Three astronauts to return to Earth after performing over six months of scientific research

On Thursday, June 11, three International Space Station crew members will depart the orbiting laboratory. They will come back after over six months of doing scientific research and technology demonstrations in space.

Coverage of their station departure and returning to Earth will be showed on NASA Television. Their coverage will begin at 10:40 am EDT on Wednesday, June 10. It will start when Expedition 43 Commander Terry Virts of NASA will give command of the space station to cosmonaut Gennady Padalka of the Russian Federal Space Agency (Roscosmos).

Anton Shkaplerov of Roscosmos and Virts and Flight Engineers Samantha Cristoforetti of ESA (European Space Agency) will undock their Soyuz spacecraft from the space station and reach Kazakhstan at 9:43 am.

They will return after 199 days in space; during this period they traveled over 84 million miles since their launch from the Baikonur Cosmodrome in Kazakhstan.
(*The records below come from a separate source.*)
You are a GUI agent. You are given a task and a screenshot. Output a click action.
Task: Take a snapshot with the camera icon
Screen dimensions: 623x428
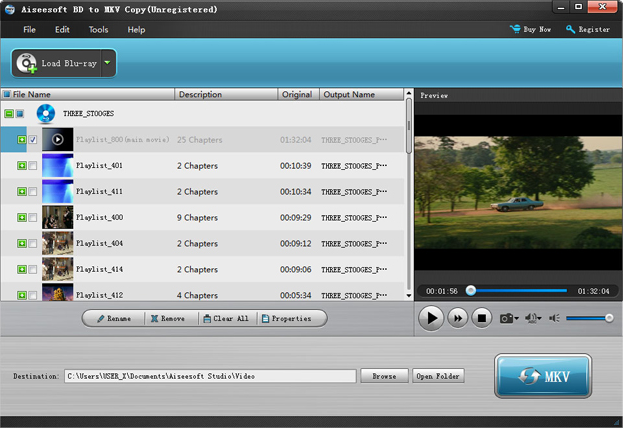click(506, 318)
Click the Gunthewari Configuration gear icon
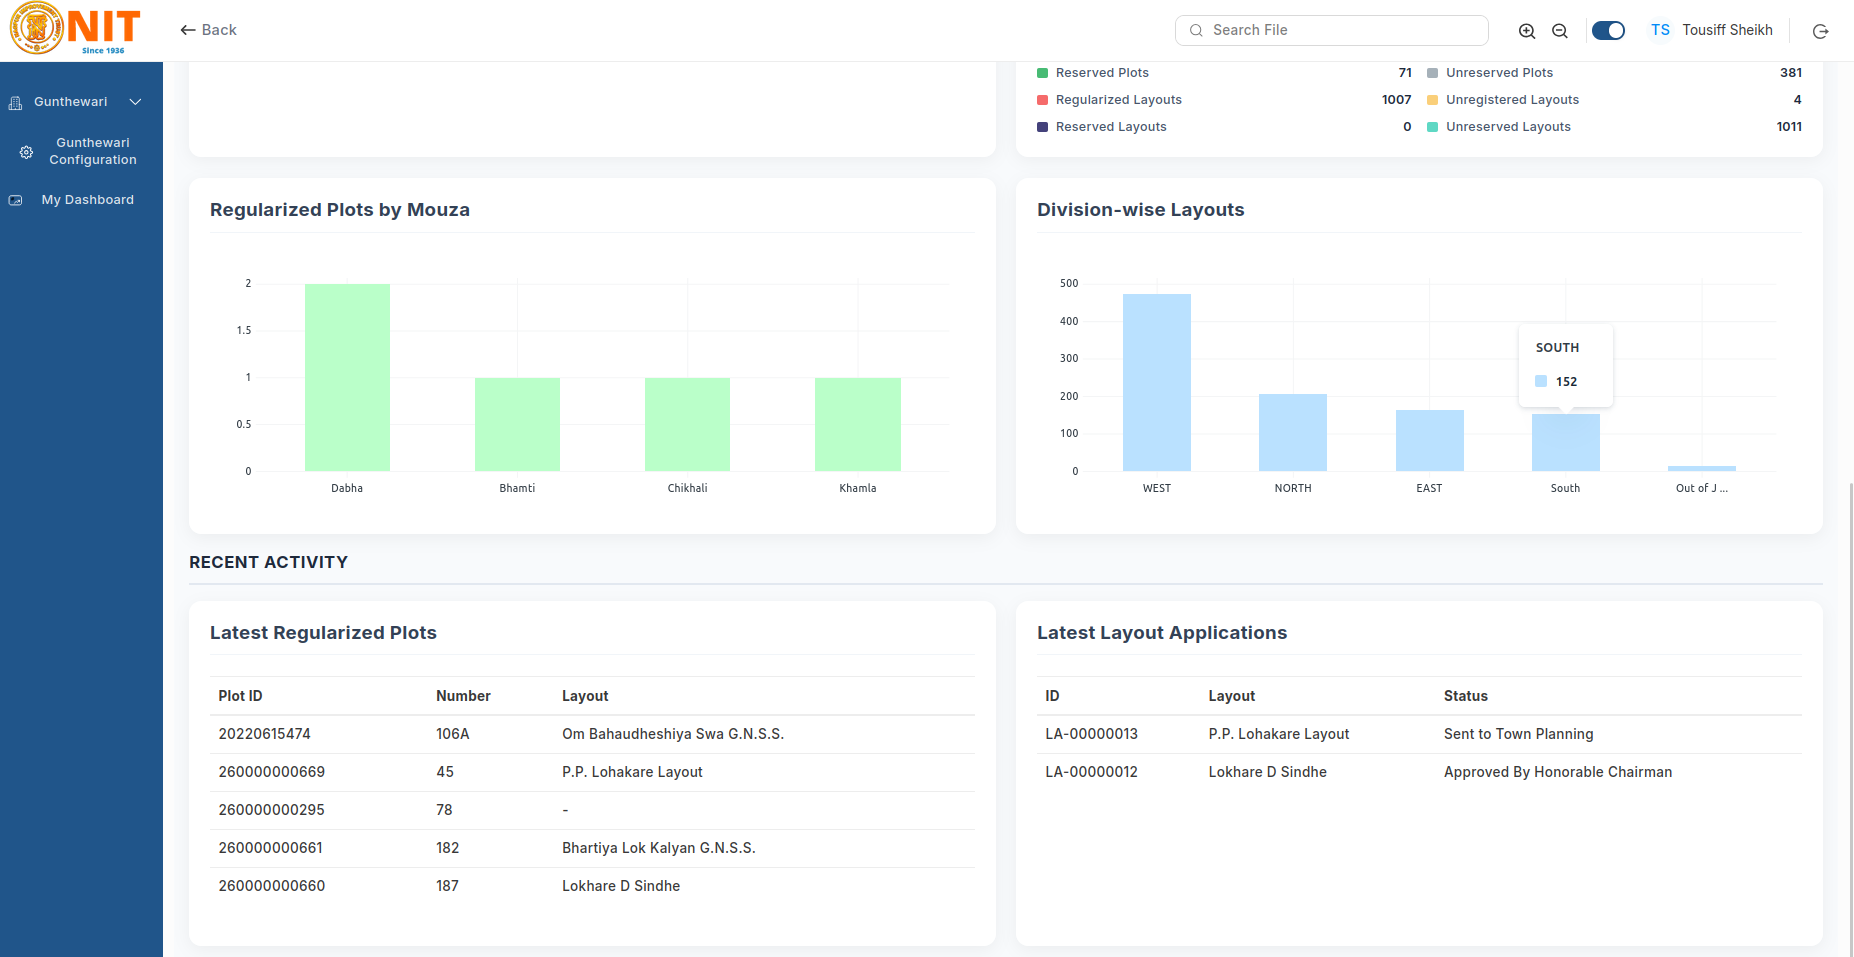Image resolution: width=1854 pixels, height=957 pixels. [27, 152]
Their return date was rescheduled in order to allow Roscosmos to look into the reason behind loss of the unpiloted Progress 59 cargo ship in April.

The Virts, Shkaplerov and Cristoforetti are scheduled to land in Kazakhstan on Thursday and with this, Virts will have covered 212 days in space on two flights. The first was on space shuttle mission STS-130 in 2010. Shkaplerov will have logged 364 days in space on two flights, out of which the first was on Expedition 29/30 in 2011.

Under the command of Padalka, Expedition 44 officially starts aboard the station, when the Soyuz undocks.